[Dataset entries]

((

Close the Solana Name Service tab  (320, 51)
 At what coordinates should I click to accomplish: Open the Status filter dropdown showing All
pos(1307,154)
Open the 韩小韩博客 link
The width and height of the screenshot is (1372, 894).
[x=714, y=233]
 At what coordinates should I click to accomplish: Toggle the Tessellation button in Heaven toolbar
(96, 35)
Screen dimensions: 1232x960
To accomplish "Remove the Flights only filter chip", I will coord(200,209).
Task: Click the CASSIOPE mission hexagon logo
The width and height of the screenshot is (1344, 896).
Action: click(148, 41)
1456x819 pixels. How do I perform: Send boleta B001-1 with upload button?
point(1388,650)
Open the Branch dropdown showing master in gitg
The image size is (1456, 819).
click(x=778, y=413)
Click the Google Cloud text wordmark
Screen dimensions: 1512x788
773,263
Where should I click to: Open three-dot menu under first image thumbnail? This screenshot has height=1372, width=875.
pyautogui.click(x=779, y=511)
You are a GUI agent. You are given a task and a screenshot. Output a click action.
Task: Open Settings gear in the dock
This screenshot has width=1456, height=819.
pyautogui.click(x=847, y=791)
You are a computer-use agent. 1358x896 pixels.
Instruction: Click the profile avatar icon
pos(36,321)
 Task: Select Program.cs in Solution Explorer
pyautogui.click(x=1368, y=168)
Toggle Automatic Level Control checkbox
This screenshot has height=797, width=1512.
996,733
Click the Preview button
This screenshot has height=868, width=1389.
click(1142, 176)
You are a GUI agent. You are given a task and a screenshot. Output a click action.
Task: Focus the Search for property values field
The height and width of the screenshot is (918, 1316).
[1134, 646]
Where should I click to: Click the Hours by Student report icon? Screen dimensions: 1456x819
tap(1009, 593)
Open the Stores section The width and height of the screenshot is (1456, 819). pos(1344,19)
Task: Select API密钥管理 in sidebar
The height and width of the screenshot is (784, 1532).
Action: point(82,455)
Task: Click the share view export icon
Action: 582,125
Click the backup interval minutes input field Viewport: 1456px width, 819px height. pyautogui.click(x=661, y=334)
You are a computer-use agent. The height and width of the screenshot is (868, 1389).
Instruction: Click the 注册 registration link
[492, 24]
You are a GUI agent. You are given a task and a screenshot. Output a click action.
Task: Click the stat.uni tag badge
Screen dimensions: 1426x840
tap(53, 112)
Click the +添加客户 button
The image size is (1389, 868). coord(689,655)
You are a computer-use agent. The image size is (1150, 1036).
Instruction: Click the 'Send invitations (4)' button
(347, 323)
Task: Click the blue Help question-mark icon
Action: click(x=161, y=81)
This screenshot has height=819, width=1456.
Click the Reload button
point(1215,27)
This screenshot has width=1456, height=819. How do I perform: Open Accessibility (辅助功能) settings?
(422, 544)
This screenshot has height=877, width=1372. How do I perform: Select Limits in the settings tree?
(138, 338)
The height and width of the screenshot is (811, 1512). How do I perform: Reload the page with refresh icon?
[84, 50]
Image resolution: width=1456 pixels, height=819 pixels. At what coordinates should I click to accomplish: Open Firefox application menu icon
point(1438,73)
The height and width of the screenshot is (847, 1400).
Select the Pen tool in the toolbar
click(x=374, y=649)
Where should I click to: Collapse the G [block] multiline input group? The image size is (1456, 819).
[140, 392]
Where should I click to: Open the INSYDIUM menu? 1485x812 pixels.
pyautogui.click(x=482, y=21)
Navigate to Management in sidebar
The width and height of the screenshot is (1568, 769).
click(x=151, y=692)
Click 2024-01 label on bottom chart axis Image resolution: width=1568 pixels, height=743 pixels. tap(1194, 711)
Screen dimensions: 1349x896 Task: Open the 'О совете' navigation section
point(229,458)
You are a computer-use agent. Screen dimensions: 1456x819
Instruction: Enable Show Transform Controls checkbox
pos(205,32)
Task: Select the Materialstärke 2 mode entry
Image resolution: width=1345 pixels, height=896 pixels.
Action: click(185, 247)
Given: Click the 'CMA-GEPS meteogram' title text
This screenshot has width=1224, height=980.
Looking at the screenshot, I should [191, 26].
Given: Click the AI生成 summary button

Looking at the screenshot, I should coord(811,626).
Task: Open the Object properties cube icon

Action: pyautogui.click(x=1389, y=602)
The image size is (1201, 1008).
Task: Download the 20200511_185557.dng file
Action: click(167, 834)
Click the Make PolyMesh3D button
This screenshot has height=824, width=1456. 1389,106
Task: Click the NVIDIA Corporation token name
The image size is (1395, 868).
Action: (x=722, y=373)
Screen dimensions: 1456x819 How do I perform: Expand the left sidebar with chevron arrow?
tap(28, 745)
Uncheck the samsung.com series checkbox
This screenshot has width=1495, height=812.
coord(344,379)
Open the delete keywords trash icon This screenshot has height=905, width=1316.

))

▶ What the task requires:
Search the entries for "text" and copy out each line that has it.

▶ Output of the exercise:
Click the Google Cloud text wordmark
Given: Click the 'CMA-GEPS meteogram' title text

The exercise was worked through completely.